MySQL-UTF8 Special Chaos — Jun 25, 2013, 1:32 pm
This problem is really a pain in the backside if you forget about it, especially with a fully grown database.Even if you set all your website's charsets to UTF-8 (file, header, html, tags) and selected the right collations (i.e. utf8_general_ci) and charset in your database, it still happens. And all because of MySQL's strange behaviour. It always expects it's received data to be latin1-charset.

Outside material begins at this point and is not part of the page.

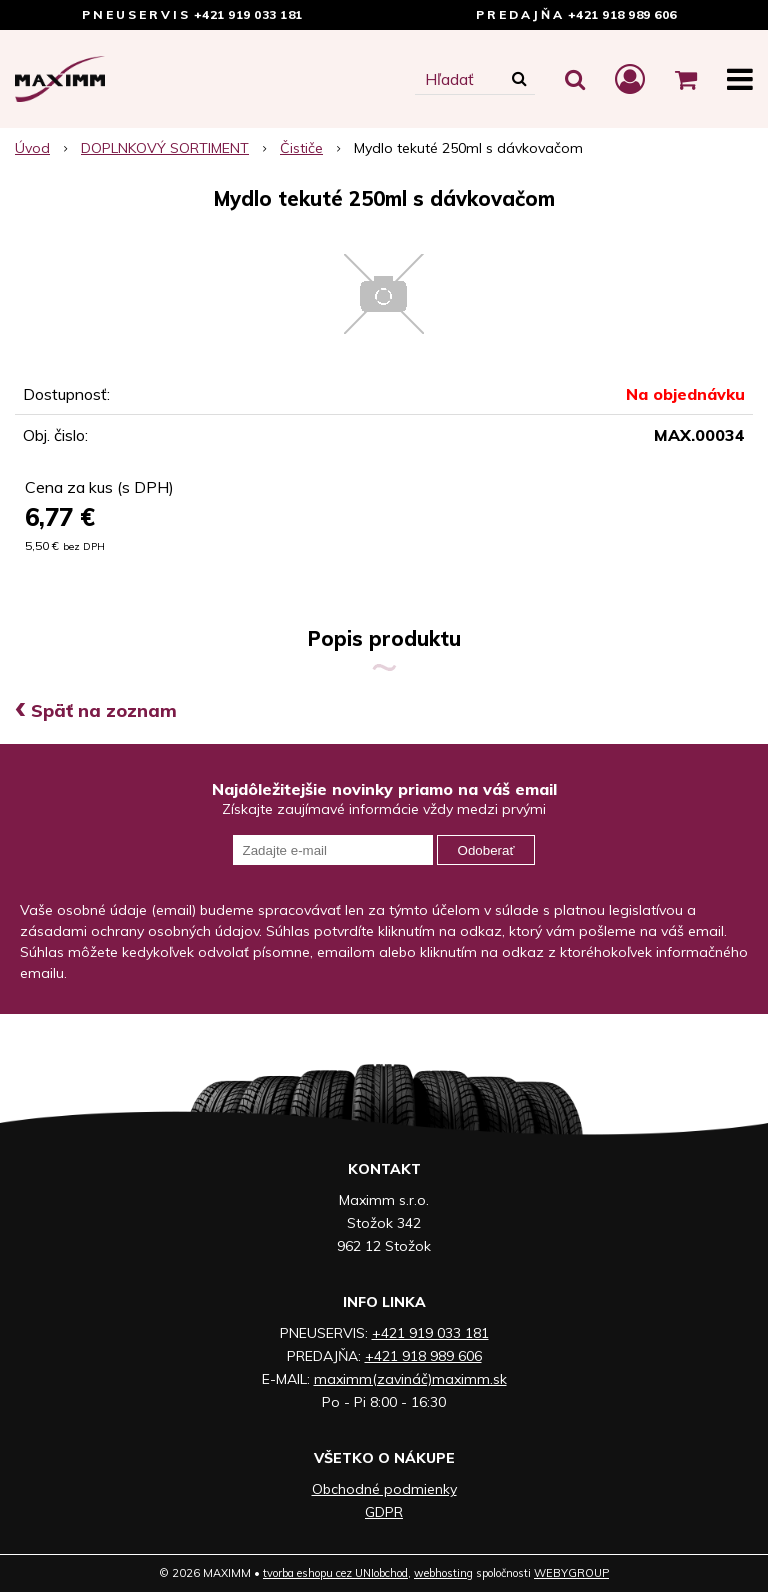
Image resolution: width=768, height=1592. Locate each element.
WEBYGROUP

If you know that, it's easy to prevent this behavior by simply putting the SET NAMES-command right behind your database connection. For PHP that would be:
<?php $link = mysql_connect('localhost', 'mysql_user', 'mysql_password'); $db_selected = mysql_select_db('foo', $link); mysql_query("SET NAMES 'utf8'"); // this is important, no INSERTs, UPDATES, etc before it ...

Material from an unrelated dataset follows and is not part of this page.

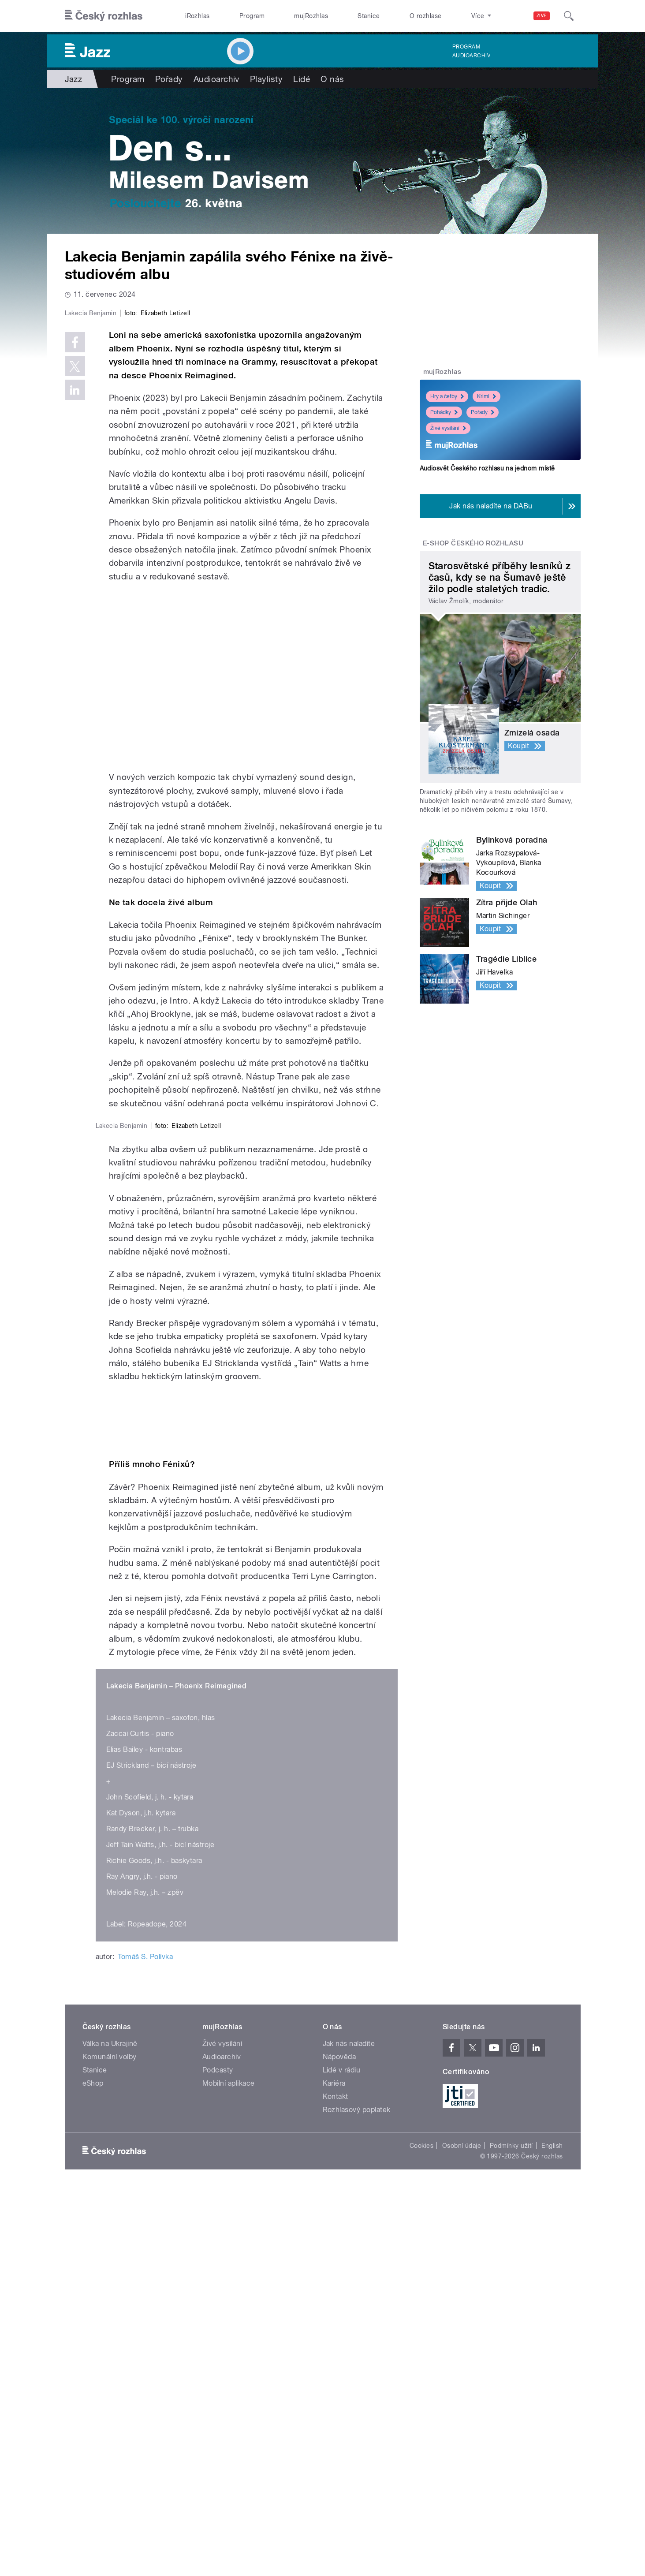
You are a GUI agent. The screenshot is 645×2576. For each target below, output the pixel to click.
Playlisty (266, 79)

It's embarrassing, but it took me a while to get behind it and finally I had my PhpMyAdmin print out all the special characters correctly.
But again, I forgot and had to do some extra work, because what's expected to be utf8 is latin1 and you can't just switch collations. Nevertheless it's quite simple to clear the mess:
- First of all backup the affected table(s) to be on the safe side!
- Since MySQL expects the entered data to be latin1, set the collation for all the messy fields to i.e. latin1_general_ci
- After saving, set the column type to BLOB. It should be a big enough binary storage form for our transfer. With this transformation the collation gets irrelevant and automatically cleared.
- Last step: Set back both, the column type to what you had before (luckily you made your backup table to sneak a peek), and the collation (i.e. to utf8_general_ci).